Non-stimulants: Work best for hyperactive subtype, but can potentially work for both. The mechanism of this medication is basically to slow down the hyperactive brain. Again, there are both short-acting and long-acting options available. We would start with short-acting first to see what effects can be seen, then consider long-acting if needed. Potential side effects include drowsiness (this will typically wane away after a few weeks of starting medication or increasing doses), fatigue( this will typically wane away after a few weeks of beginning medication or increasing doses), decreased heart rate, and headache(this will typically wane away after a few weeks of starting medication or increasing doses),
Stimulants and non-stimulants can potentially be used together to help augment each other.
There is an educational component that can be a part of treatment that would include 504 plans or Individualized Educational Plans, in which schools can help accommodate this disorder in different ways.

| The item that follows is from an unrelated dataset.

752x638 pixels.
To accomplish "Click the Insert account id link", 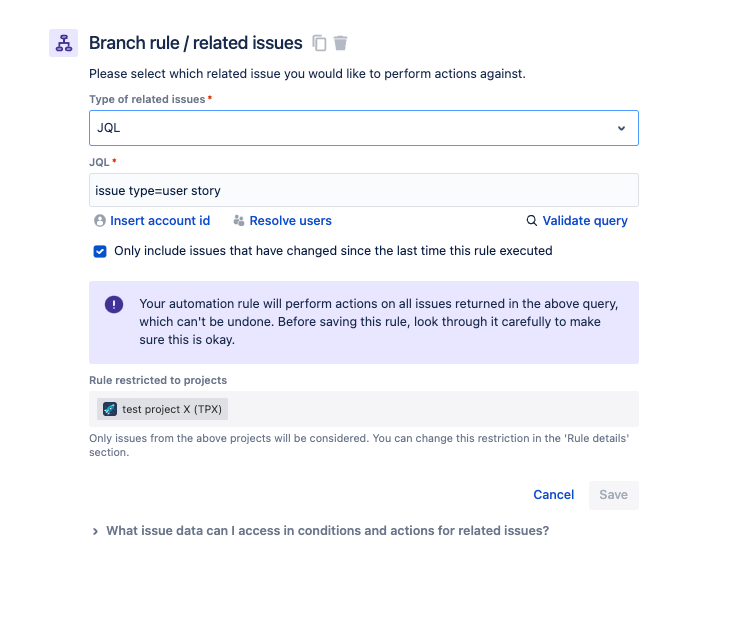I will coord(160,221).
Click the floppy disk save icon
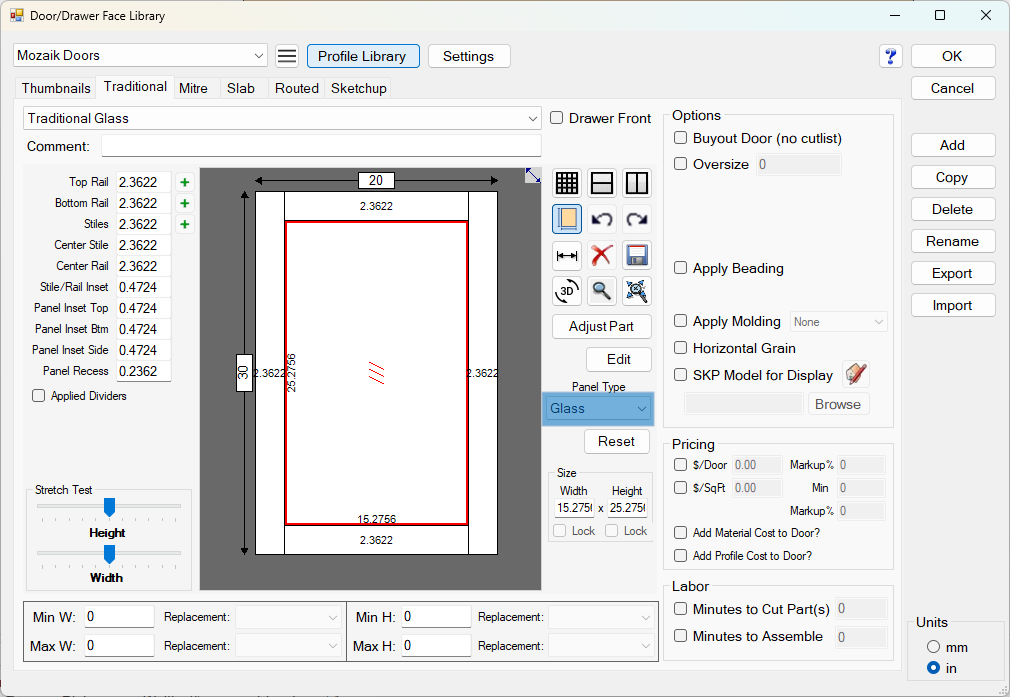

Substance Abuse and Stimulant Medication
I feel this is important to mention in this discussion as this is likely one of the biggest worries for parents, and appropriately so. Stimulant medications are controlled substances secondary to the possibility of abuse if not used appropriately and how they are prescribed. There are multiple long-term studies related to this that all show that untreated ADHD does have an increased risk of substance abuse but that treated ADHD has a decreased likelihood of substance use disorder compared to the general population. The thought is that the inherent impulsivity that is a portion of ADHD would put them at increased risk of substance use, but if controlled appropriately with medication, it would reduce that risk. This is addressed in a few resource websites at the end.

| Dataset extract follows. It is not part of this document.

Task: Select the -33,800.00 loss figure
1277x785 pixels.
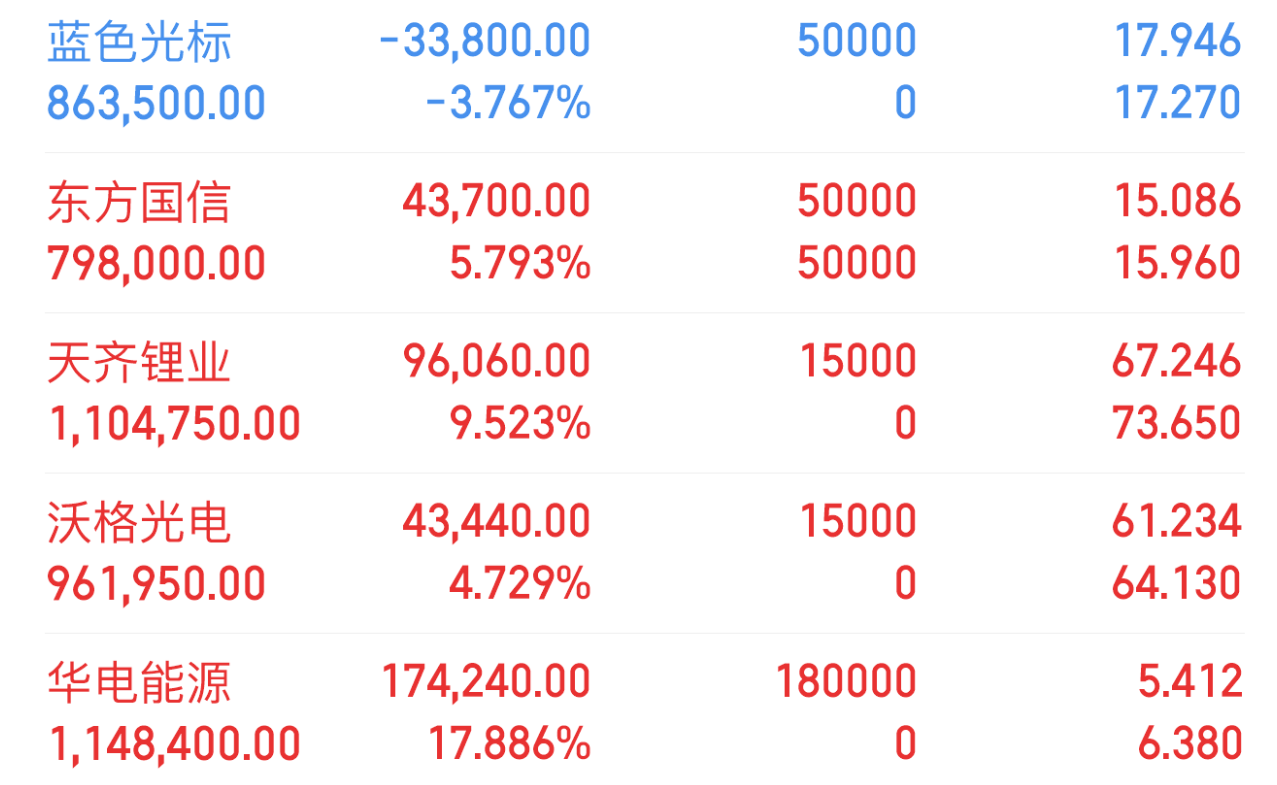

What to expect at the initial consultation visit for ADHD
The first visit will take the longest in order to sort things out. As discussed, completing forms before the visit will also be important. The most common form we will use will be called the Vanderbilt form. These can be easily found online and can also be found on the Parkside Pediatric website under ADHD forms. We will ask questions about the behaviors you, as the parent, and the teacher are seeing. We will ask questions about grades at school and how well your little one does with certain subjects. We will ask for past family history, not only for ADHD diagnosis but for other relevant medical problems as well. We will then do a pertinent physical exam.

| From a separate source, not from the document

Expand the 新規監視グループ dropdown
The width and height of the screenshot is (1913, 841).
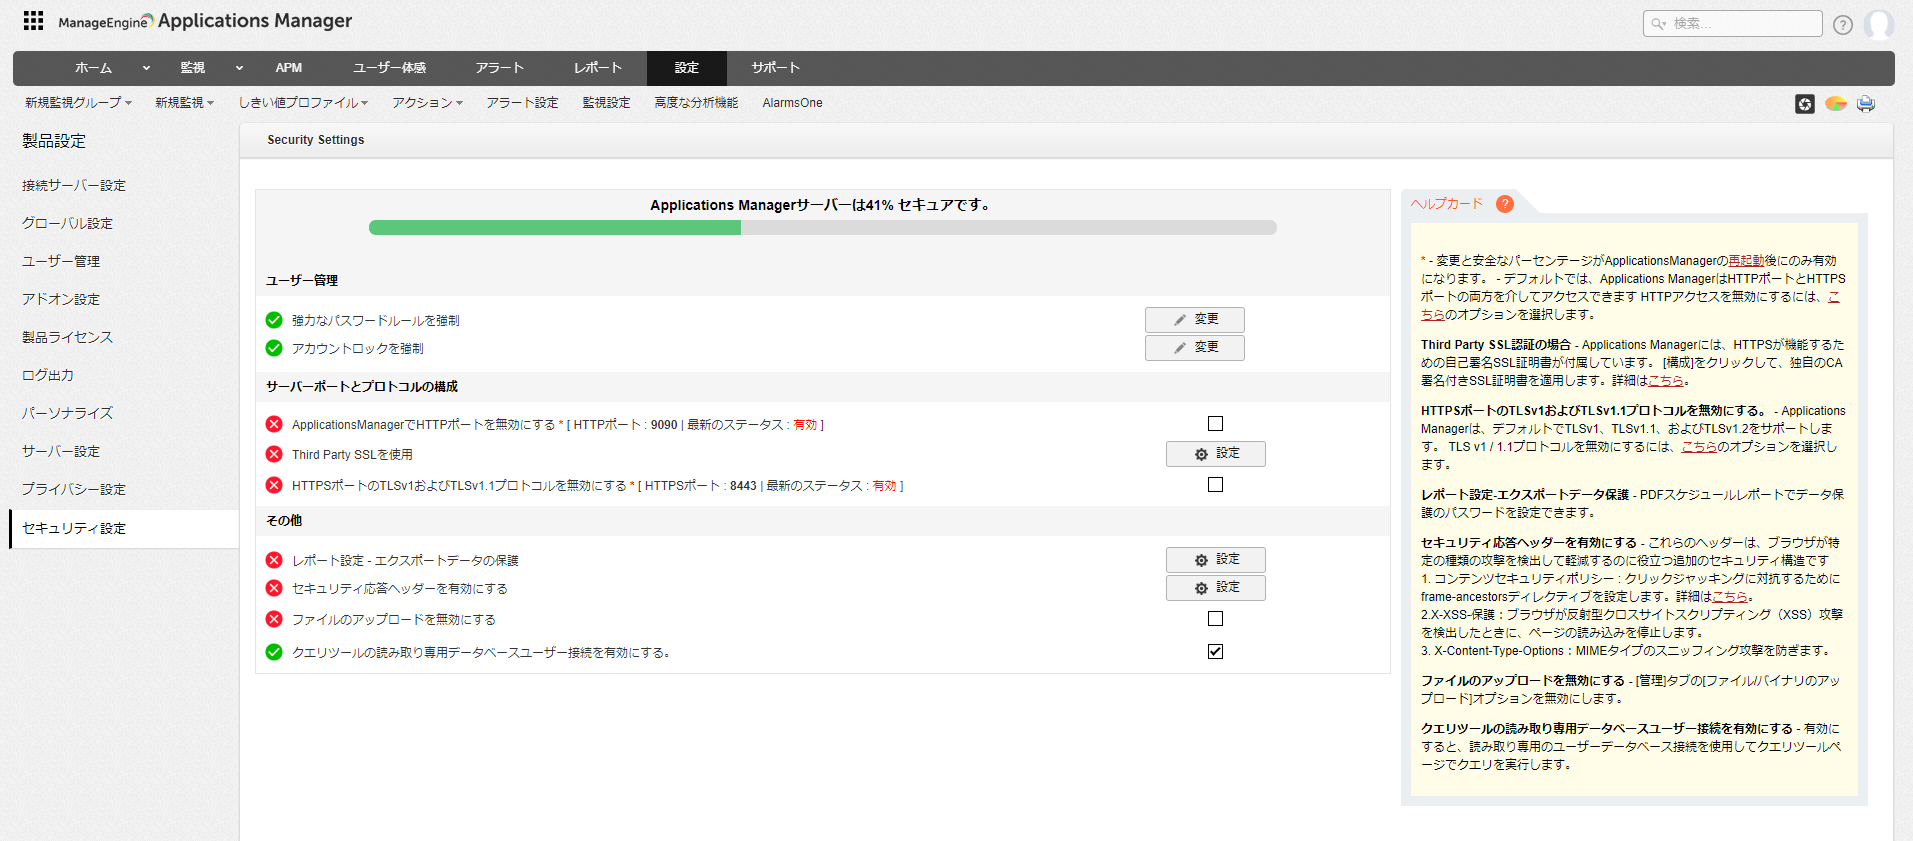point(78,103)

At the end of the visit, we will discuss our conclusions as to whether the symptoms meet the criteria for ADHD. If a diagnosis of ADHD is made, then a discussion of therapy and medication will be next. The discussion with medication will include what type of medication, how they will take it, when they will take it, and potential side effects. If a new medication is started, we typically will follow up with you within a month to see how the medication is working and note side effects.
What to expect at subsequent visits for ADHD
On follow-up visits, you will fill out a short form about how things are going. The clinician will discuss how things have been going in regards to school (teacher perspective) and home, but will also discuss potential side effects that have been noted (change in appetite, aggression, headache, sleep disturbances, etc.). We will also discuss when the medicine seems to be wearing off. Changes can be made at that time if they are needed. If medication changes are made, we typically ask you to follow up in one month for a recheck. If things are going well and no change in dosages is needed, we can follow up every three months.